▸ Prompt:
Pictures are to be left out. Copy exactly, and only, the lines from the start of the entries below to the line with "Recenter map with the crosshair control", both included.

▸ The data:
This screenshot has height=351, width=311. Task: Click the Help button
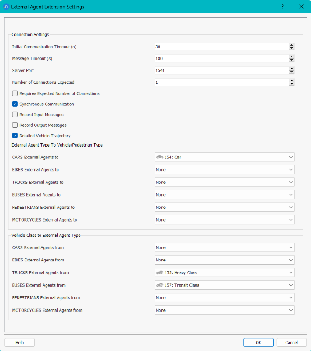(19, 342)
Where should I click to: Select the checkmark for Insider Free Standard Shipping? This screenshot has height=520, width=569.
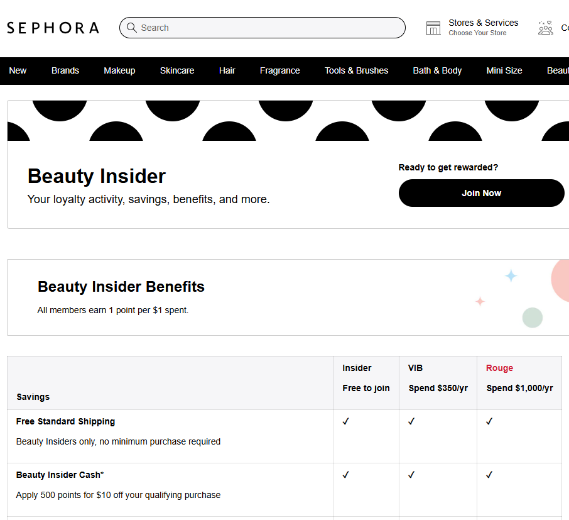346,421
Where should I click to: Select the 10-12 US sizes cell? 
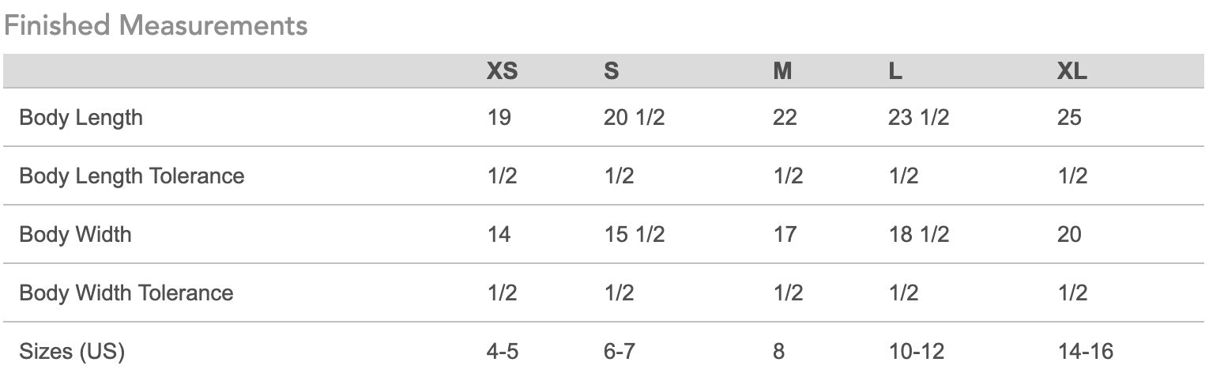916,351
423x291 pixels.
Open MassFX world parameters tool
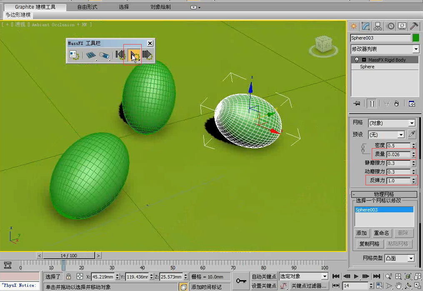click(x=74, y=55)
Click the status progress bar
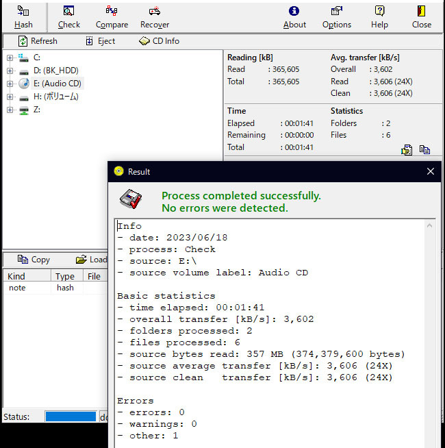 (71, 416)
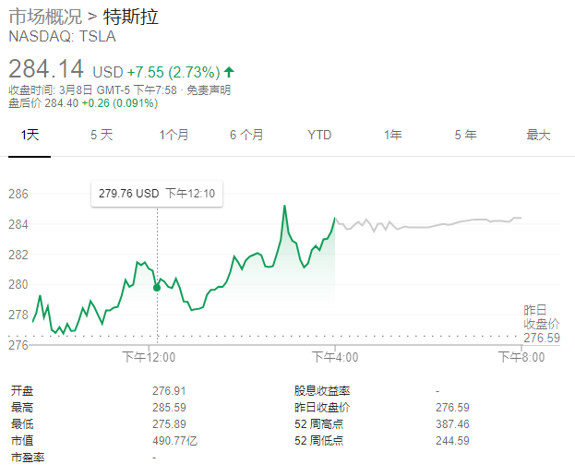Switch to the 1年 tab
This screenshot has height=476, width=575.
click(x=393, y=135)
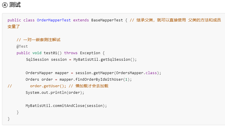
Task: Click the SqlSession type declaration
Action: pyautogui.click(x=37, y=60)
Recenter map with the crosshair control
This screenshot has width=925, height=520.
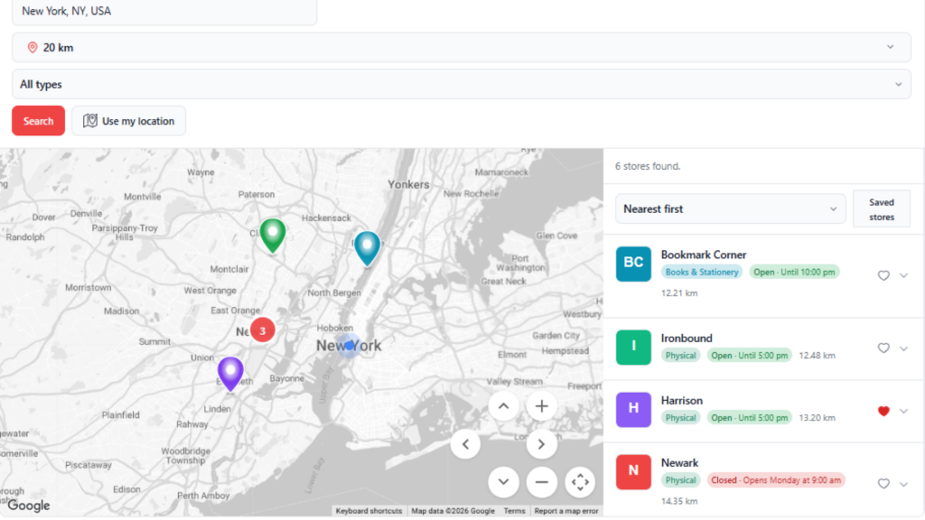click(580, 482)
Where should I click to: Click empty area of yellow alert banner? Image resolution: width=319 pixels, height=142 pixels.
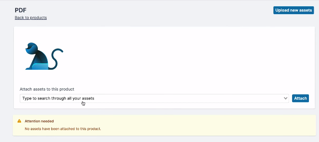pos(203,125)

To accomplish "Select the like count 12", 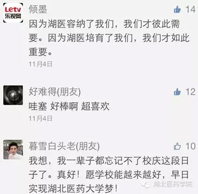I will [x=191, y=92].
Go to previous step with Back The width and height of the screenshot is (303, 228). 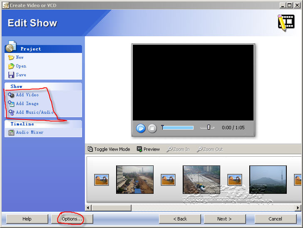pyautogui.click(x=180, y=219)
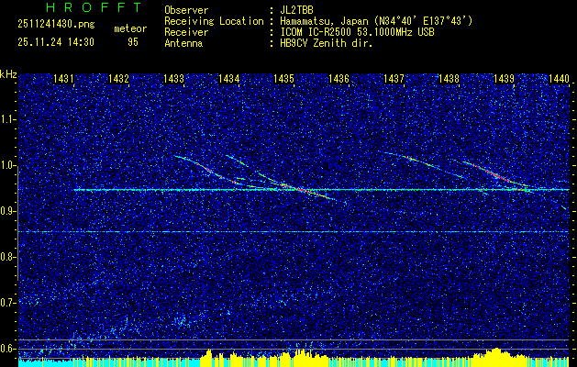The image size is (577, 367).
Task: Click the date stamp 25.11.24 14:30
Action: (x=55, y=42)
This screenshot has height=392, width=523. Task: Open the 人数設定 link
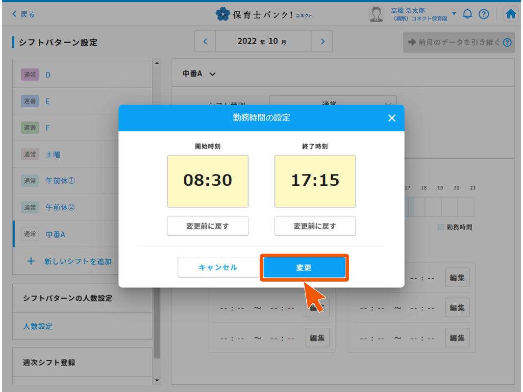tap(38, 326)
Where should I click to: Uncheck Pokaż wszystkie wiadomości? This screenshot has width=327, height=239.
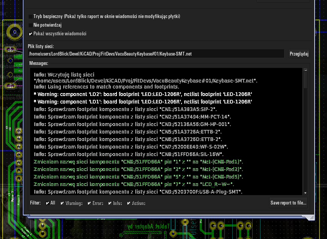[x=31, y=34]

▸ Solution:
This screenshot has height=351, width=311. Task: Click the Help button
(19, 342)
Where should I click to: Select the checkmark for Insider Free Standard Shipping? This screenshot has height=520, width=569.
346,421
Where should I click to: Select the 10-12 US sizes cell? 
916,351
423x291 pixels.
Open MassFX world parameters tool
click(x=74, y=55)
Click the status progress bar
 (71, 416)
Switch to the 1年 tab
This screenshot has height=476, width=575.
click(x=393, y=135)
Task: Click the SqlSession type declaration
Action: pyautogui.click(x=37, y=60)
Recenter map with the crosshair control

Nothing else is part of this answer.